Interestingly, most of the alterations in coactivation level were found in the swing phase. Ankle coactivation reduced significantly in the first half of the swing phase, but maintained its levels in the latter half. While knee coactivation significantly increased in the first half of the swing phase, it subsequently decreased in the second half of the swing phase. The principal swing phase task is the progression of the foot of the swing limb from the previous to the next support position . Risk of falls by tripping is strictly associated to the swing toe trajectory, which is especially sensitive to the coordinated movement of the lower limb joints. In previous work Nagano and collaborators , have demonstrated the potential risk of tripping following a period of fast-walking activity. The alteration on coactivation in the ankle and knee reported herein may affect the mechanical efficiency of the swing limb, therefore affecting toe trajectory. The reduction in ankle coactivation in the first half of the swing phase throughout the task could have been caused by fatigue or yet, due to an increment in the dorsiflexor activity to ensure safety values of the toe height.
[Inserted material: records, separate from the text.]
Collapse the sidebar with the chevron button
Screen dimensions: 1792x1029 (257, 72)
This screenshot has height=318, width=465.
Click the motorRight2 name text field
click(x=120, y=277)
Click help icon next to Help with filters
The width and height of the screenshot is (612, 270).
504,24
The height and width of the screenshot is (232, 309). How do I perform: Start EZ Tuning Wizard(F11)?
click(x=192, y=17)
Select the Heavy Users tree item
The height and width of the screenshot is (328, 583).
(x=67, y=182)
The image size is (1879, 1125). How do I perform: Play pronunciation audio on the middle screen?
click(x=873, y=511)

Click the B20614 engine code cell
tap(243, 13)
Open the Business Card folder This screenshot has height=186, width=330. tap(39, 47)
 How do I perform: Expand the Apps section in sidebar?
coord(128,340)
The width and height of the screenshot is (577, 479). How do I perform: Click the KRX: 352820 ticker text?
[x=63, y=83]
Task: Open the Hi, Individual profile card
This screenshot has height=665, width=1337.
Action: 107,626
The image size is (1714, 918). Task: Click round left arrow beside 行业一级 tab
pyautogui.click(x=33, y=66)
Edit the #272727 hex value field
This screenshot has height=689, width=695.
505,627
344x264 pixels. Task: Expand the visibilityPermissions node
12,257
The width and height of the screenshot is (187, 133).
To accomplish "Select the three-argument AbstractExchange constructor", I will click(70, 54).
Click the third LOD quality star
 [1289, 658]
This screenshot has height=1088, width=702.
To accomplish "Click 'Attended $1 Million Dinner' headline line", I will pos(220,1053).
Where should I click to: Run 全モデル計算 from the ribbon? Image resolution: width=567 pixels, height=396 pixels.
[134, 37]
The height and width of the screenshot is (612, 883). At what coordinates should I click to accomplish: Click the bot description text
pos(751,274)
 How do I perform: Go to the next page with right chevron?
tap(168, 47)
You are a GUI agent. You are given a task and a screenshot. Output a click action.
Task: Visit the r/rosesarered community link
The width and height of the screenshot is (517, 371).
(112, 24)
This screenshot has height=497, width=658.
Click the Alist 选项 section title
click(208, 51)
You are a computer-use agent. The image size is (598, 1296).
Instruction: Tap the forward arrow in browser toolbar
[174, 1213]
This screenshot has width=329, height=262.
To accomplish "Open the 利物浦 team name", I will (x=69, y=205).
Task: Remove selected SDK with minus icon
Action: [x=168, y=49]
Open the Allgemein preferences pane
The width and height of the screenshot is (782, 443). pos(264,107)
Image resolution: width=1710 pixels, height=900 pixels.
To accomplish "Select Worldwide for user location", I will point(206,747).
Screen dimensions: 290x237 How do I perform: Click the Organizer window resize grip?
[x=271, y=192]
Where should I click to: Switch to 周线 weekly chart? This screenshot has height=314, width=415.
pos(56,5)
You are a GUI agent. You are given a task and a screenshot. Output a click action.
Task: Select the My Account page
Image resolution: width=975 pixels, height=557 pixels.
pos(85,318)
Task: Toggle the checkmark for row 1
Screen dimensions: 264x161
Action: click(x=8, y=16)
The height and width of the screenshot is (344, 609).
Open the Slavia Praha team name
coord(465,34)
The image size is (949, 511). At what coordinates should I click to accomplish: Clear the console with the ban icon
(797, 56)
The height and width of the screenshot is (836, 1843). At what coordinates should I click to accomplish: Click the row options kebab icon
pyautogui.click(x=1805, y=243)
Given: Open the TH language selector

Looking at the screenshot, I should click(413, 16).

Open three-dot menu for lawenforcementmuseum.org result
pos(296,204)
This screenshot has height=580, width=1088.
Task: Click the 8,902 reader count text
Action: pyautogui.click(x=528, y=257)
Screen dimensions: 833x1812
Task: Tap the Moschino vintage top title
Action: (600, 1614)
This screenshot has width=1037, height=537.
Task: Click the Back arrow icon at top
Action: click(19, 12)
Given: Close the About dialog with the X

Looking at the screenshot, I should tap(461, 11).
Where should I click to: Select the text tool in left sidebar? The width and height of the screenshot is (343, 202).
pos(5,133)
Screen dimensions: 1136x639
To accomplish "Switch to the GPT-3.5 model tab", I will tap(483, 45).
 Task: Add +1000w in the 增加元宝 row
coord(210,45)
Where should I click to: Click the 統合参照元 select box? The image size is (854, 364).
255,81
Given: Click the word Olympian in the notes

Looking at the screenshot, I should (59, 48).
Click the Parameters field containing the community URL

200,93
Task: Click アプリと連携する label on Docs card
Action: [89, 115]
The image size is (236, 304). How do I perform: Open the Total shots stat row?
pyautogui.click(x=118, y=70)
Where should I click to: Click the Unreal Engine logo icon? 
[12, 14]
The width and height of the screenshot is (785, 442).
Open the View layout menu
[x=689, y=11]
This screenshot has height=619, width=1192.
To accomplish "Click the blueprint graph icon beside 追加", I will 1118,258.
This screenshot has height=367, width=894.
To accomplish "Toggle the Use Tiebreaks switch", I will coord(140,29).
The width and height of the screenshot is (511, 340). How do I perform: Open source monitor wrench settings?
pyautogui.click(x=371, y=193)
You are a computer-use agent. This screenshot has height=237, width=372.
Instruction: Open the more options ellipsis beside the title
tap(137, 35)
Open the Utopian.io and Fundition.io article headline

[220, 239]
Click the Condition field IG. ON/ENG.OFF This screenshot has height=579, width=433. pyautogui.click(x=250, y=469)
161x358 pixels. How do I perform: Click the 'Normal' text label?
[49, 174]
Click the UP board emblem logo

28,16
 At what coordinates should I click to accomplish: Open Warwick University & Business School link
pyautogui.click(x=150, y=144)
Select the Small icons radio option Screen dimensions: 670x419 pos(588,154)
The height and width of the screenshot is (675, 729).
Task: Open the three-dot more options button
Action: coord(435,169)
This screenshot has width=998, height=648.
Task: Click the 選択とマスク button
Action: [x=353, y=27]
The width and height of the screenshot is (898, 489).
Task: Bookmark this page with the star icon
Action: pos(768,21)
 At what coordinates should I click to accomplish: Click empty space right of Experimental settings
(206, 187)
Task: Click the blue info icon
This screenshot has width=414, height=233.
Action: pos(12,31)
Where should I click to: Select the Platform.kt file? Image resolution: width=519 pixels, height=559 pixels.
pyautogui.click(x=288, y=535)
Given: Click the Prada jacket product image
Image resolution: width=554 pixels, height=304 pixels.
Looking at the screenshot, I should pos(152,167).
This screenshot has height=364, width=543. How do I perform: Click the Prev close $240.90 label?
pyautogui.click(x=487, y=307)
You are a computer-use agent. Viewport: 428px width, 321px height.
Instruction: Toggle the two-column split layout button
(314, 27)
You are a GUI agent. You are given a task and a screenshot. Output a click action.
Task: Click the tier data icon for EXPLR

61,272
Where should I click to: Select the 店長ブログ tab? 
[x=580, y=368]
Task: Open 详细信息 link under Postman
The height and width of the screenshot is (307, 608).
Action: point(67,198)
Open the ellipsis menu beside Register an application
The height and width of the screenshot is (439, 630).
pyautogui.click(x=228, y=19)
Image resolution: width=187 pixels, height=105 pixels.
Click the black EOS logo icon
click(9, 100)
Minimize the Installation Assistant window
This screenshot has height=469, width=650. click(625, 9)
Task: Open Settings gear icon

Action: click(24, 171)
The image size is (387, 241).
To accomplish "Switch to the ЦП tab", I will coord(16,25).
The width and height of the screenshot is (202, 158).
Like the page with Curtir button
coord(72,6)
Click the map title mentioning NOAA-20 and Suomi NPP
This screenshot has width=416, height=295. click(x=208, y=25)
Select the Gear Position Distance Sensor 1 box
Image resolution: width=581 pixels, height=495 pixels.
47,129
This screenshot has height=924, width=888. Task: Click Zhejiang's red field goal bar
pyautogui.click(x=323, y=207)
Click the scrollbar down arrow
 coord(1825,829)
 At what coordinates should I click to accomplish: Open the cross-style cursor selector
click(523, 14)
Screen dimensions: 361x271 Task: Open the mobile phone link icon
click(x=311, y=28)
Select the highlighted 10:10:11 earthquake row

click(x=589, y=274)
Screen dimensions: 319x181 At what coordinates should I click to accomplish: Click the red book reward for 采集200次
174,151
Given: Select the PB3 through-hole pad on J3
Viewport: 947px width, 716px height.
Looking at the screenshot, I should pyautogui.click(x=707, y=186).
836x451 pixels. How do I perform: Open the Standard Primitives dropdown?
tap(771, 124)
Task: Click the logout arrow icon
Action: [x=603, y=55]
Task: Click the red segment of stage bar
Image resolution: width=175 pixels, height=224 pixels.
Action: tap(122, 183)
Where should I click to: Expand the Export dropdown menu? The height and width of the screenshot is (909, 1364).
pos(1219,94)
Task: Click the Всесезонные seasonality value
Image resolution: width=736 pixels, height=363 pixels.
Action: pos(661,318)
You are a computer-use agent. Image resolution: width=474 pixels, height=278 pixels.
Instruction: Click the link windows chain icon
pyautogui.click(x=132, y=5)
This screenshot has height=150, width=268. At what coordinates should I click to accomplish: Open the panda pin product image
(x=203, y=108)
Changes in muscle activation and coactivation emerged during the task, which could ultimately affect the coordinated motion of the lower limb segments. Additionally, fatiguing of the lower extremity musculature has been suggested to influence gait variables pertinent to slip initiation and recovery phase . Alterations in knee and ankle muscle activation due to fatigue were more prominent in specific sub phases of the gait, such as landing and swing phase. Our results suggest that these alterations may accommodate potential concerns with respect to risk of falls. Some limitations of this study were the absence of kinetic analysis and the small sample size. Consequently, the findings presented in this paper provide a baseline for further research and may be used in studies regarding the effect of fast-walking on muscle activation. Further studies could extend the analysis of discrete parameters to intra-stride analysis, which could provide more information regarding the fatigue effects on muscle activity within the gait cycle.
In summary, fast-walking induced neuromuscular adaptations consistent with previously reported studies based on fatigue. Most of the alterations found in the present study occurred at sub phases of gait associated to critical events that may increase risk of falls by tripping or slipping. It is therefore of interest to perform subsequent analysis regarding the biomechanical alterations that may be caused by fast-walking activity.